Unmount / close the USB key and pull it from the helper computer.

Insert the gentoo installation stick and power the computer on (and passwd root, start sshd, etc)
Insert the boot stick in the target computer.
SSH to the target computer.

Code:

nico@liszt:~ > ssh -l root 192.168.1.82
The authenticity of host '192.168.1.82 (192.168.1.82)' can't be established.
ED25519 key fingerprint is SHA256:TBoLChNa1UP6pdtuz2rr8mE6KiicfwPu8rNR278yTgM.
This key is not known by any other names.
Are you sure you want to continue connecting (yes/no/[fingerprint])? yes
Warning: Permanently added '192.168.1.82' (ED25519) to the list of known hosts.
(root@192.168.1.82) Password:
Welcome to the Gentoo Linux Minimal Installation CD!

The root password on this system has been auto-scrambled for security.

If any ethernet adapters were detected at boot, they should be auto-configured
if DHCP is available on your network.  Type "net-setup eth0" to specify eth0 IP
address settings by hand.

Check /etc/kernels/kernel-config-* for kernel configuration(s).
The latest version of the Handbook is always available from the Gentoo web
site by typing "links https://wiki.gentoo.org/wiki/Handbook".

To start an ssh server on this system, type "/etc/init.d/sshd start".  If you
need to log in remotely as root, type "passwd root" to reset root's password
to a known value.

Please report any bugs you find to https://bugs.gentoo.org. Be sure to include
detailed information about how to reproduce the bug you are reporting.

Thank you for using Gentoo Linux!
livecd ~ # cryptsetup open /dev/sdb2 luksboot
Enter passphrase for /dev/sdb2:
livecd ~ # mkdir /mnt/bootstick
livecd ~ # mount /dev/mapper/luksboot /mnt/bootstick/
livecd ~ # fdisk /dev/nvme0n1

Welcome to fdisk (util-linux 2.38.1).
Changes will remain in memory only, until you decide to write them.
Be careful before using the write command.

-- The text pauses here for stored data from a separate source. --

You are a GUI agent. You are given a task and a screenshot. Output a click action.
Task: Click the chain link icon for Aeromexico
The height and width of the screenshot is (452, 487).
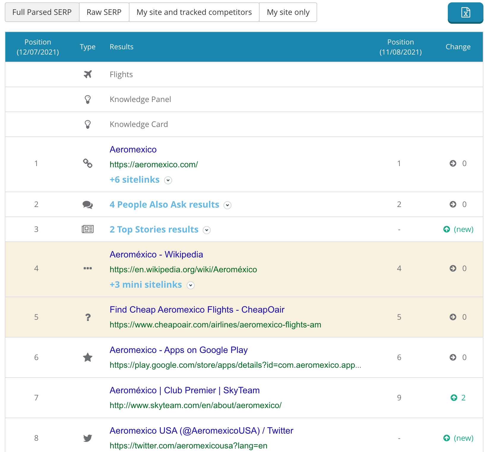88,163
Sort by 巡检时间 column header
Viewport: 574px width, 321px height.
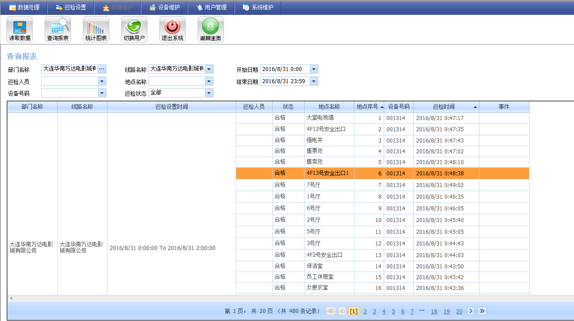click(x=444, y=107)
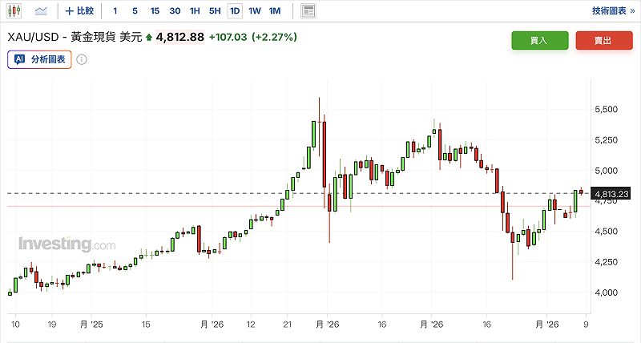Click the info icon beside 分析圖表
Image resolution: width=641 pixels, height=343 pixels.
pyautogui.click(x=82, y=59)
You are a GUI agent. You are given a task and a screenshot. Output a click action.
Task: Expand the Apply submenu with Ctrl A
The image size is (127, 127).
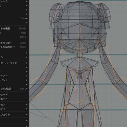pos(14,18)
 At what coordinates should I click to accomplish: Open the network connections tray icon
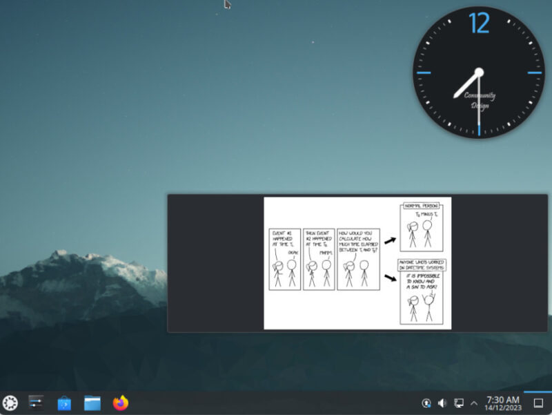coord(458,402)
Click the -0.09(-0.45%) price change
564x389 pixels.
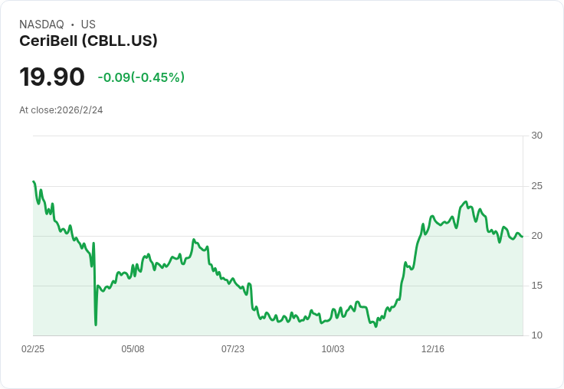tap(141, 77)
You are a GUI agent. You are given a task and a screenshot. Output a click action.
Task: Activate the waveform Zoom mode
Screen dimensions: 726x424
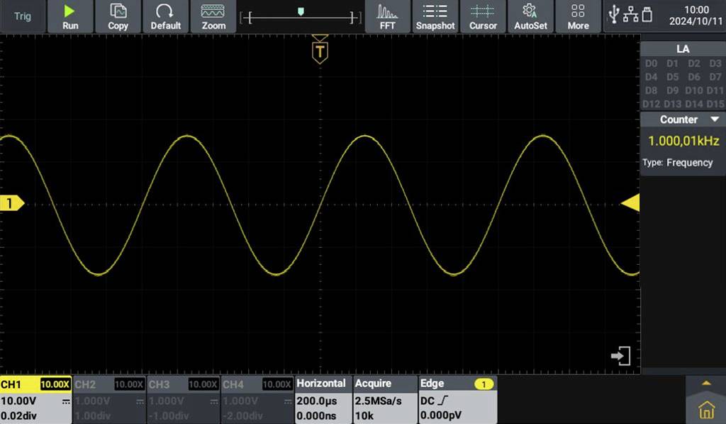(x=213, y=16)
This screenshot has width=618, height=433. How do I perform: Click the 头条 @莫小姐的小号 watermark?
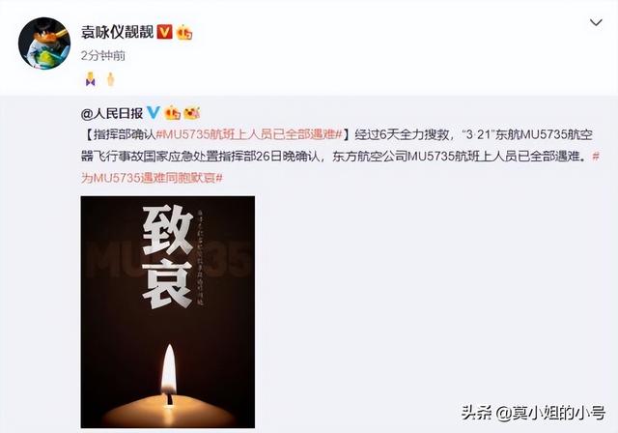pos(533,413)
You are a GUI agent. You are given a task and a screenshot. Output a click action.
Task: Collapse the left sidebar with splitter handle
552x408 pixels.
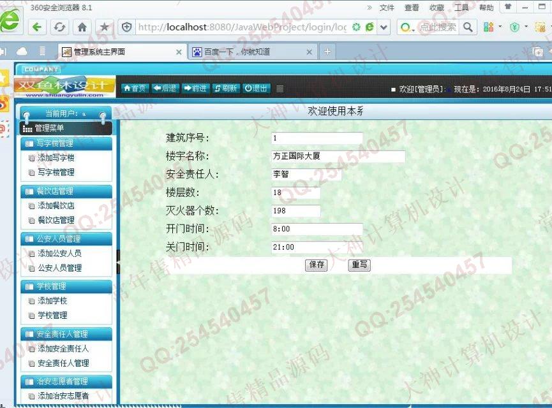(118, 261)
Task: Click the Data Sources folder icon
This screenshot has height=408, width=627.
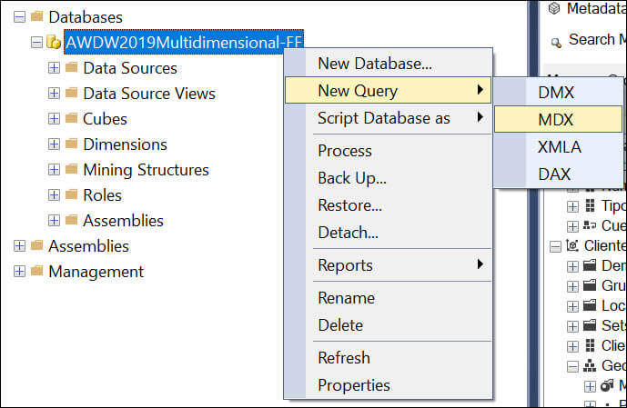Action: [x=71, y=67]
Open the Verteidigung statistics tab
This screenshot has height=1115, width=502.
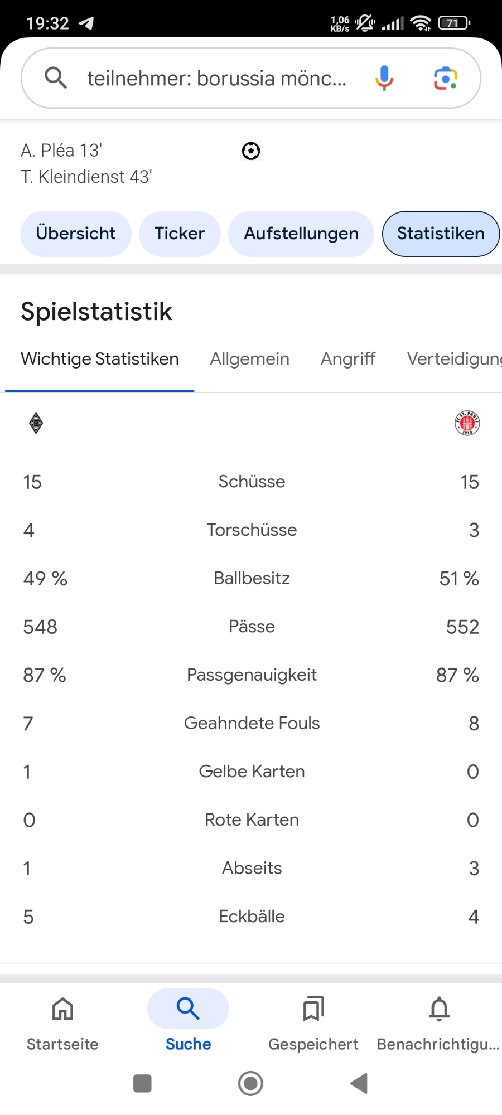pos(454,359)
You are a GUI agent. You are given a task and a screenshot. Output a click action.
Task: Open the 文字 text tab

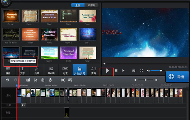(22, 71)
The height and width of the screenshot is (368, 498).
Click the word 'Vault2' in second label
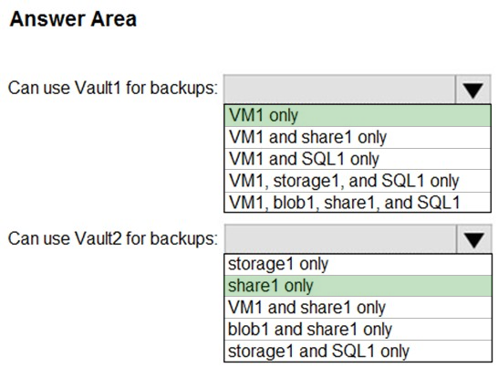99,238
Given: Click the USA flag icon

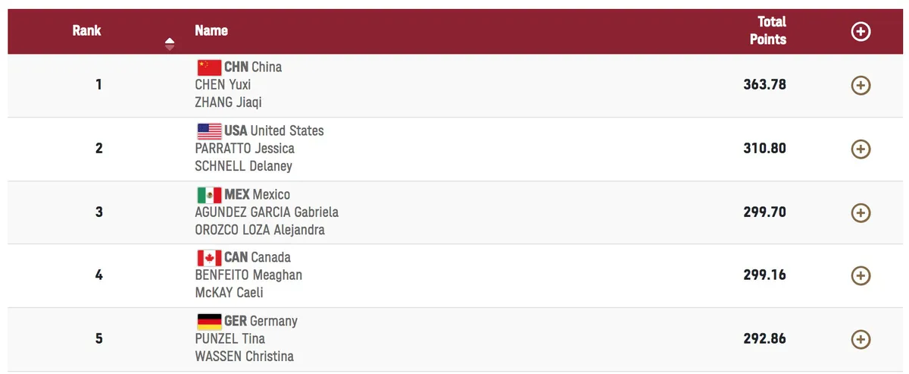Looking at the screenshot, I should click(209, 130).
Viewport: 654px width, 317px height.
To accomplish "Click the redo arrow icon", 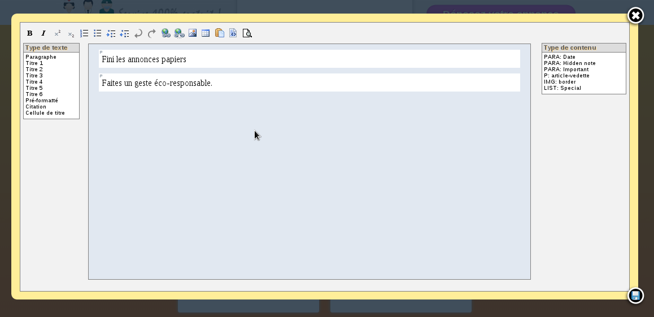I will pyautogui.click(x=152, y=33).
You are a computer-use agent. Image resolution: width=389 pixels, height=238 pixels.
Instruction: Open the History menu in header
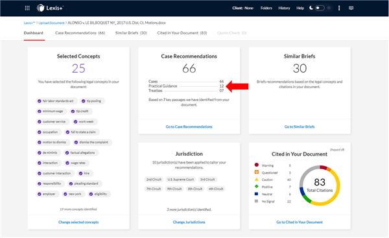point(284,8)
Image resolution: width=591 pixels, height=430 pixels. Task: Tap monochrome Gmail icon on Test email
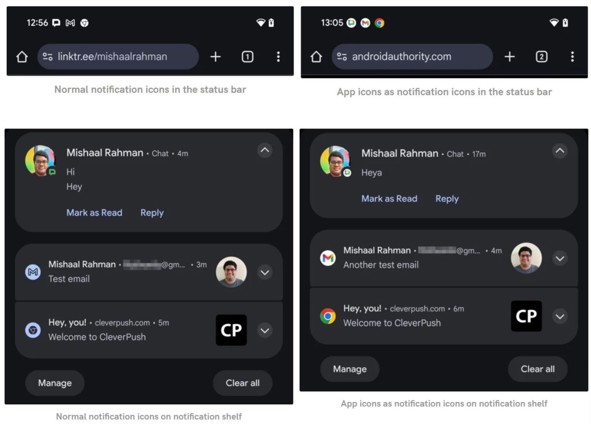33,272
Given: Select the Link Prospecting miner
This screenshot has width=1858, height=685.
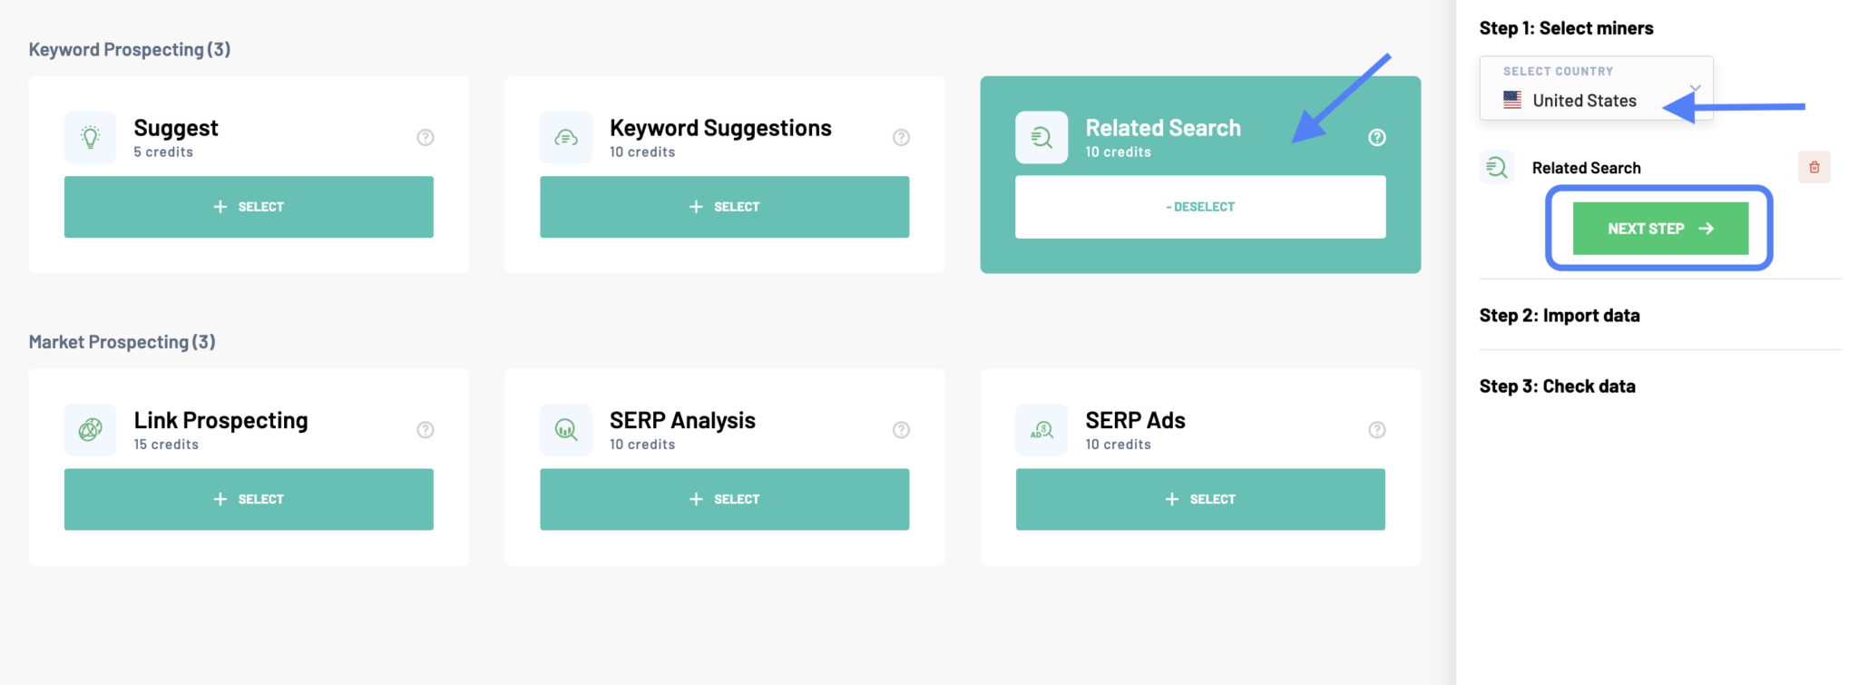Looking at the screenshot, I should [249, 498].
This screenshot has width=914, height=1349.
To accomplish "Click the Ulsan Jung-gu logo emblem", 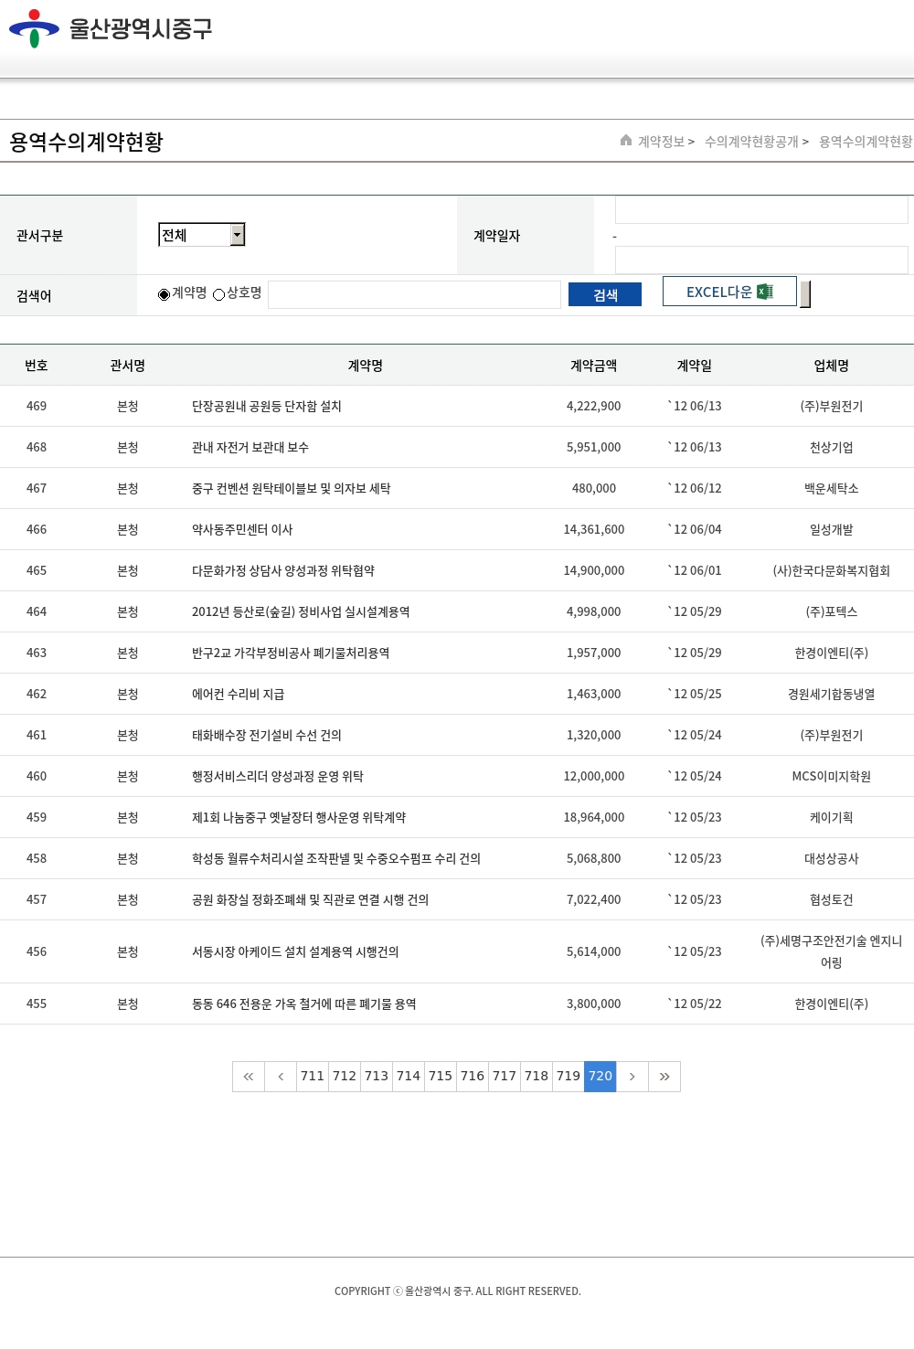I will (34, 28).
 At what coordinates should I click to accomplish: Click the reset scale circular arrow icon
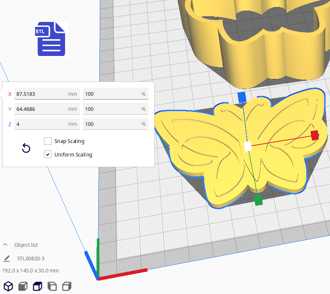pos(26,148)
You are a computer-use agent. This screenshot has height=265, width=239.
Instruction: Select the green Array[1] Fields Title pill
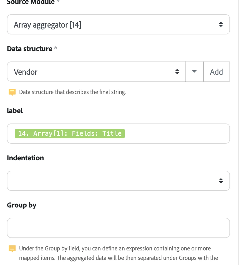(x=70, y=134)
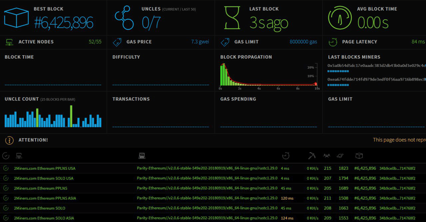The height and width of the screenshot is (222, 426).
Task: Click the planet pending transactions header icon
Action: (340, 155)
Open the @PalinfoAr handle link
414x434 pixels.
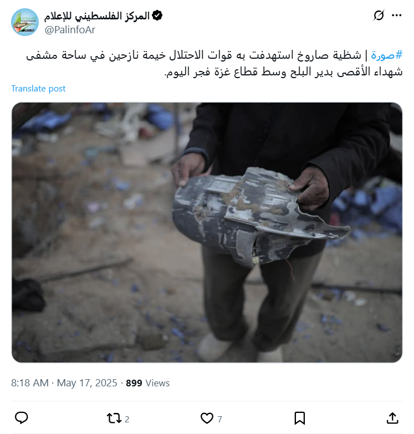click(x=70, y=29)
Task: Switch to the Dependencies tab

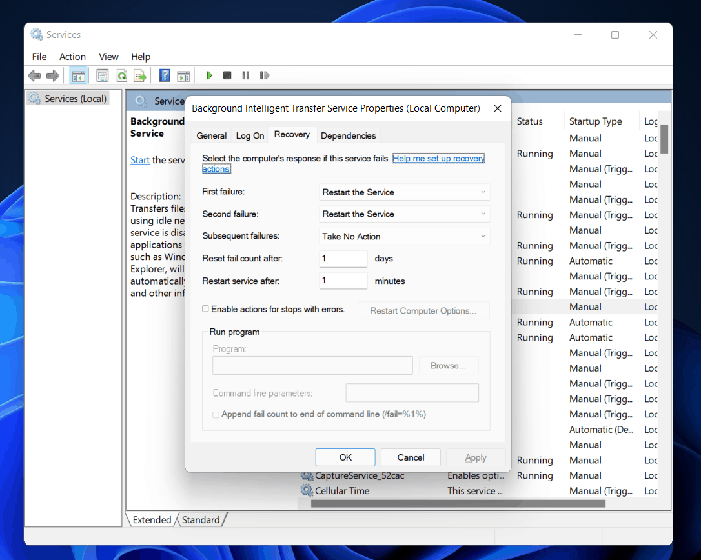Action: 348,135
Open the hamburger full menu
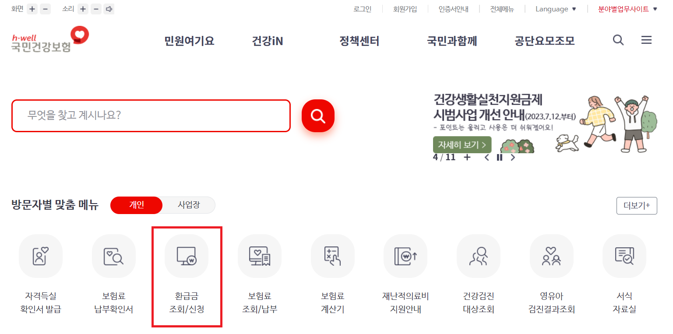This screenshot has width=673, height=334. (x=646, y=40)
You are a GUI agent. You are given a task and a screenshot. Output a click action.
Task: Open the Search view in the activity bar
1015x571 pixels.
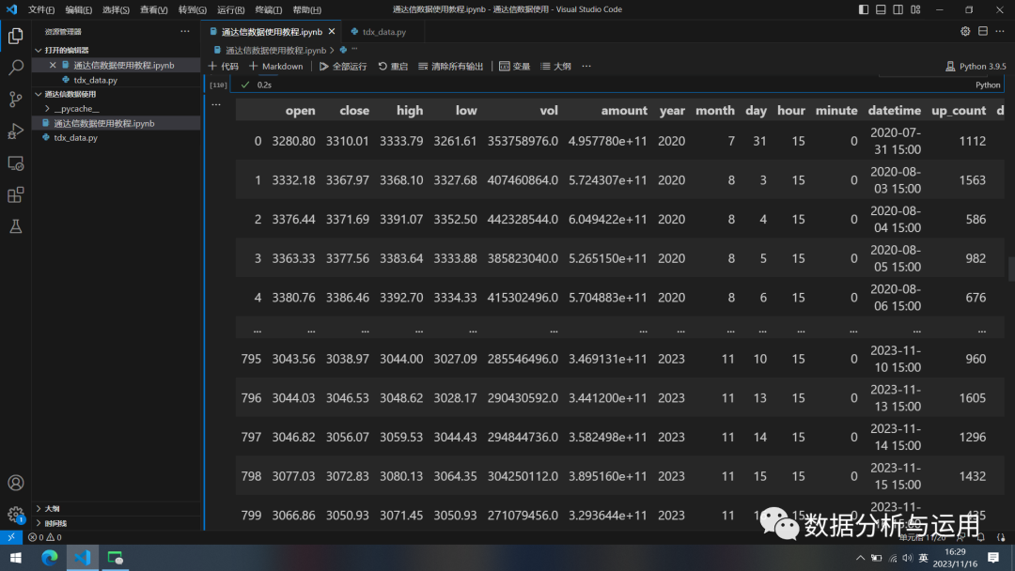(x=15, y=68)
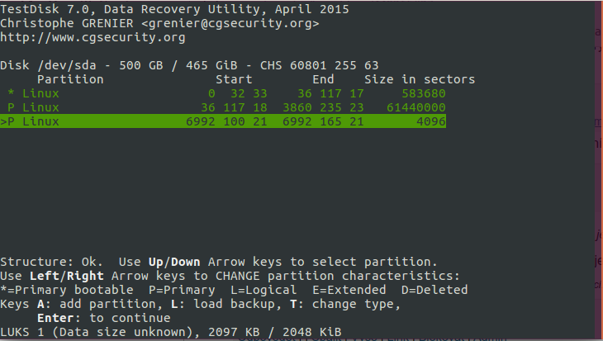Image resolution: width=603 pixels, height=341 pixels.
Task: Click the P primary flag of second partition
Action: coord(11,107)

The backup GPT table is not on the end of the device. This problem will be corrected by
write.

Command (m for help): p
Command (m for help): p

Disk /dev/nvme0n1: 1.82 TiB, 2000398934016 bytes, 3907029168 sectors
Disk model: Seagate FireCuda 520 SSD ZP2000GM30002 
Units: sectors of 1 * 512 = 512 bytes
Sector size (logical/physical): 512 bytes / 512 bytes
I/O size (minimum/optimal): 512 bytes / 512 bytes
Disklabel type: gpt
Disk identifier: 477565AE-CB14-47F4-8552-5C03A6FF27EC

Device             Start       End   Sectors   Size Type
/dev/nvme0n1p1      2048   2099199   2097152     1G EFI System
/dev/nvme0n1p2   2099200   2361343    262144   128M Microsoft reserved
/dev/nvme0n1p3   2361344 493813759 491452416 234.3G Microsoft basic data
/dev/nvme0n1p4 493813760 500117503   6303744     3G Windows recovery environment

Command (m for help): n
Partition number (5-128, default 5):
First sector (500117504-3907029134, default 500117504): 500120000
Last sector, +/-sectors or +/-size{K,M,G,T,P} (500120000-3907029134, default 3907028991): +1500G

Created a new partition 5 of type 'Linux filesystem' and of size 1.5 TiB.

Command (m for help): w
The partition table has been altered.
Calling ioctl() to re-read partition table.
Syncing disks.

livecd ~ # cryptsetup --key-size 512 luksFormat --align-payload 82000 /dev/nvme0n1p5 --key-file /mnt/bootstick/luks/mnt/key/nvme0n1p5.key --header /mnt/bootstick/luks/mnt/header/nvme0n1p5.header

WARNING!
========
This will overwrite data on /mnt/bootstick/luks/nvme0n1p5.header irrevocably.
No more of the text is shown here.